Start of Block

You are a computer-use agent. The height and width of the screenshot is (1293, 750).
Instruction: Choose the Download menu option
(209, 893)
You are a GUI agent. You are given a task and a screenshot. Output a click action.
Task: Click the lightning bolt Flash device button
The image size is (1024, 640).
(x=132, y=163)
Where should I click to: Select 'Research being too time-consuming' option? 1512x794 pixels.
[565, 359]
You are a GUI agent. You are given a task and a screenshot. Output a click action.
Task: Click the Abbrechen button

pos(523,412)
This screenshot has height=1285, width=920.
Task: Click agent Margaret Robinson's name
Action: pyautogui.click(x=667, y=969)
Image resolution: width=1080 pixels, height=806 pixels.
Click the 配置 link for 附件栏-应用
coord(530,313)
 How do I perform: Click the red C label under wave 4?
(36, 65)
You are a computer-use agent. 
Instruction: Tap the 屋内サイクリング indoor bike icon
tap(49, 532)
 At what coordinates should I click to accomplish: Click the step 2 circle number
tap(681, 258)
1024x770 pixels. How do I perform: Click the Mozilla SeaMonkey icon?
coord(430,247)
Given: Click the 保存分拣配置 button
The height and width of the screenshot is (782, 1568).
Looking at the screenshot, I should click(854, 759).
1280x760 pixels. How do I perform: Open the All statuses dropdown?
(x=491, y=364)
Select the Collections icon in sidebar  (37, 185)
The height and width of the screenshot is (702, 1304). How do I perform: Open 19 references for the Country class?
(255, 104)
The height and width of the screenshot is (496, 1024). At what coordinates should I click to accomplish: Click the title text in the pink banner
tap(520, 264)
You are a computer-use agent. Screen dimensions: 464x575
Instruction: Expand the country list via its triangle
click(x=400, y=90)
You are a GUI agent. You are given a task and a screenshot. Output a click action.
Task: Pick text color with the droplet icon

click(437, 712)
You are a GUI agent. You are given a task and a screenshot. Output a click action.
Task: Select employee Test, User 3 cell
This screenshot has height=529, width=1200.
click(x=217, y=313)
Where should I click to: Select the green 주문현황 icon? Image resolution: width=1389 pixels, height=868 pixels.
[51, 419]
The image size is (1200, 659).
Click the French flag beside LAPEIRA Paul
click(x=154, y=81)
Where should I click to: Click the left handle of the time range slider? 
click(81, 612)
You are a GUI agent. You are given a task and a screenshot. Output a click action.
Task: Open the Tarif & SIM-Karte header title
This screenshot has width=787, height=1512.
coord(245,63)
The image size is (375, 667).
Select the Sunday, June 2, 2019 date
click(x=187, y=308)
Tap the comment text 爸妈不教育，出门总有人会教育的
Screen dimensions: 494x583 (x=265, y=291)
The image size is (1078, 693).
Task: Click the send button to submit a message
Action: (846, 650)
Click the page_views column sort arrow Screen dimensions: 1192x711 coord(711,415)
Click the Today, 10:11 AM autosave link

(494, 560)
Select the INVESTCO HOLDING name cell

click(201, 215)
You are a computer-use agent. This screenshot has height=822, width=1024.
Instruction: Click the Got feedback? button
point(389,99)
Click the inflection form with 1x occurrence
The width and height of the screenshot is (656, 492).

End of Block

## Exercise instructions
Return all of the data word for word.

## The answer
You are a computer-use agent. The height and width of the screenshot is (1293, 750).
Instruction: Choose the Download menu option
(209, 893)
You are a GUI agent. You are given a task and a screenshot. Output a click action.
Task: Click the lightning bolt Flash device button
The image size is (1024, 640).
(x=132, y=163)
Where should I click to: Select 'Research being too time-consuming' option? 1512x794 pixels.
[565, 359]
You are a GUI agent. You are given a task and a screenshot. Output a click action.
Task: Click the Abbrechen button

pos(523,412)
This screenshot has height=1285, width=920.
Task: Click agent Margaret Robinson's name
Action: pyautogui.click(x=667, y=969)
Image resolution: width=1080 pixels, height=806 pixels.
Click the 配置 link for 附件栏-应用
coord(530,313)
 How do I perform: Click the red C label under wave 4?
(36, 65)
You are a computer-use agent. 
Instruction: Tap the 屋内サイクリング indoor bike icon
tap(49, 532)
 At what coordinates should I click to accomplish: Click the step 2 circle number
tap(681, 258)
1024x770 pixels. How do I perform: Click the Mozilla SeaMonkey icon?
coord(430,247)
Given: Click the 保存分拣配置 button
The height and width of the screenshot is (782, 1568).
Looking at the screenshot, I should click(854, 759).
1280x760 pixels. How do I perform: Open the All statuses dropdown?
(x=491, y=364)
Select the Collections icon in sidebar  (37, 185)
The height and width of the screenshot is (702, 1304). How do I perform: Open 19 references for the Country class?
(255, 104)
The height and width of the screenshot is (496, 1024). At what coordinates should I click to accomplish: Click the title text in the pink banner
tap(520, 264)
You are a computer-use agent. Screen dimensions: 464x575
Instruction: Expand the country list via its triangle
click(x=400, y=90)
You are a GUI agent. You are given a task and a screenshot. Output a click action.
Task: Pick text color with the droplet icon

click(437, 712)
You are a GUI agent. You are given a task and a screenshot. Output a click action.
Task: Select employee Test, User 3 cell
This screenshot has height=529, width=1200.
click(x=217, y=313)
Where should I click to: Select the green 주문현황 icon? Image resolution: width=1389 pixels, height=868 pixels.
[51, 419]
The image size is (1200, 659).
Click the French flag beside LAPEIRA Paul
click(x=154, y=81)
Where should I click to: Click the left handle of the time range slider? 
click(81, 612)
You are a GUI agent. You are given a task and a screenshot. Output a click action.
Task: Open the Tarif & SIM-Karte header title
This screenshot has width=787, height=1512.
coord(245,63)
The image size is (375, 667).
Select the Sunday, June 2, 2019 date
click(x=187, y=308)
Tap the comment text 爸妈不教育，出门总有人会教育的
Screen dimensions: 494x583 (x=265, y=291)
The image size is (1078, 693).
Task: Click the send button to submit a message
Action: (846, 650)
Click the page_views column sort arrow Screen dimensions: 1192x711 coord(711,415)
Click the Today, 10:11 AM autosave link

(494, 560)
Select the INVESTCO HOLDING name cell

click(201, 215)
You are a computer-use agent. This screenshot has height=822, width=1024.
Instruction: Click the Got feedback? button
point(389,99)
Click the inflection form with 1x occurrence
The width and height of the screenshot is (656, 492).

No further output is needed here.